Ecologically balanced bill that greatly improves the management and funding of the California Off-Highway Motor Vehicle Recreation Program is signed into Law
Support for this bill came from both the OHV and environmental community.
BAKERSFIELD, CA (October 22, 2007) - On Friday October 12, 2007, Governor Schwarzenegger signed S.B.742 into law. This bill reforms the California Off-Highway Motor Vehicle Recreation (OHMVR) program and extends the date it is scheduled to sunset for ten years. The OHMVR program has been a source of contention for off-roaders and environmentalists alike. It has even been the subject of an audit by the State of California. The audit brought to light the fact that the management of the program, as organized, with a commission that was given the majority of the funding authority was dysfunctional. The commission, in recent years, as appointed by the legislature and Governor, had not shown its commitment to fulfill the mission of the program. During the last grants cycle the OHMVR Commission only approved $365,000, from an allotment of $18 million, for on the ground maintenance of trails. The OHMVR program has historically gone to great lengths to manage its OHV areas in an ecologically balanced manner. This bill continues that tradition while at the same time providing the needed funding for maintaining the existing OHV areas in the state.

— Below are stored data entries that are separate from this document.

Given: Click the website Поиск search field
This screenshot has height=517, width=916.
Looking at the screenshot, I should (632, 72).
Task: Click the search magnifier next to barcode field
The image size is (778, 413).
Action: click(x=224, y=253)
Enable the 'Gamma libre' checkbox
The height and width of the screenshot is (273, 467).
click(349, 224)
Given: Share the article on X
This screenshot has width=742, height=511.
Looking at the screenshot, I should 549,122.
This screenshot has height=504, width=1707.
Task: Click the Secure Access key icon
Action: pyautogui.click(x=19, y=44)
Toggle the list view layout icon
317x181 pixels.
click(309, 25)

This bill is the product of long and comprehensive negotiations with all concerned parties. It was authored by California State Senator Darrell Steinberg, Chairman of the Natural Resources Committee. Off-road recreation is often a controversial issue and all parties involved in this process are to be commended for their dedication to the negotiation process. The end product is a piece of legislation that continues the OHMVR Division’s tradition of environmental protection while at the same time providing the necessary funds to manage an increasingly popular form of family recreation. This bill is a winner for all Californians!

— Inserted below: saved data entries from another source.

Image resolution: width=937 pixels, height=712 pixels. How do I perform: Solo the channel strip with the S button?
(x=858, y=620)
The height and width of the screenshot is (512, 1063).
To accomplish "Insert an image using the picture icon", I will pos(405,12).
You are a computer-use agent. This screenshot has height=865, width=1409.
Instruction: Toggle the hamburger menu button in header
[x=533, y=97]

Some key changes made by this legislation are:
The OHMVR Commission, which previously held the majority of the funding power, now has an advisory role. It has also been expanded from seven members to nine. The two additions are to be appointed by the Governor and will require Senate confirmation. Grant funding decisions will now be made by the OHMVR division.
Fines for excursion into areas closed to OHV operation have increased from $35 to $50 for the first offense and for the second offense within seven years being increased to $75. The third offense will not exceed $150. The OHV community understands the importance of protecting Wilderness areas.

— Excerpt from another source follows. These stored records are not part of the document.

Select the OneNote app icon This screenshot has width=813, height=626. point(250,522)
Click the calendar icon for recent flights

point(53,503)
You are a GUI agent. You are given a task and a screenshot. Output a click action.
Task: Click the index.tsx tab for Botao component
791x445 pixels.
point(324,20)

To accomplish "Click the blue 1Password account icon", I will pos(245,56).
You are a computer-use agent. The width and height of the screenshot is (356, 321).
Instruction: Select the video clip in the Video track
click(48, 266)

With regard to Roadless Areas, all inventoried system road and trail routes existing on or before January 1, 2009 are not only protected as legislatively intended legitimate routes but are also available for state funding.
Program funding will no longer be decided by fuel tax studies. The Revenue & Taxation code clearly states that the funds transferred to the OHV Trust Fund will be equal to the percent transferred in 2007. Adjustments will be made every five years based on OHV recreation use.
The sunset, or end of the program, is the longest period in recent history: ten years. All involved in this process believed that the bill was a good compromise and did not feel the need rewrite the program again in a short time period.
The cost of “Green Sticker” registration will increase from $25 to $50 every two years. The increase of $25 goes directly into the OHV Trust Fund. During negotiations this was a controversial issue. The increase agreed upon in the end was significantly lower than originally proposed.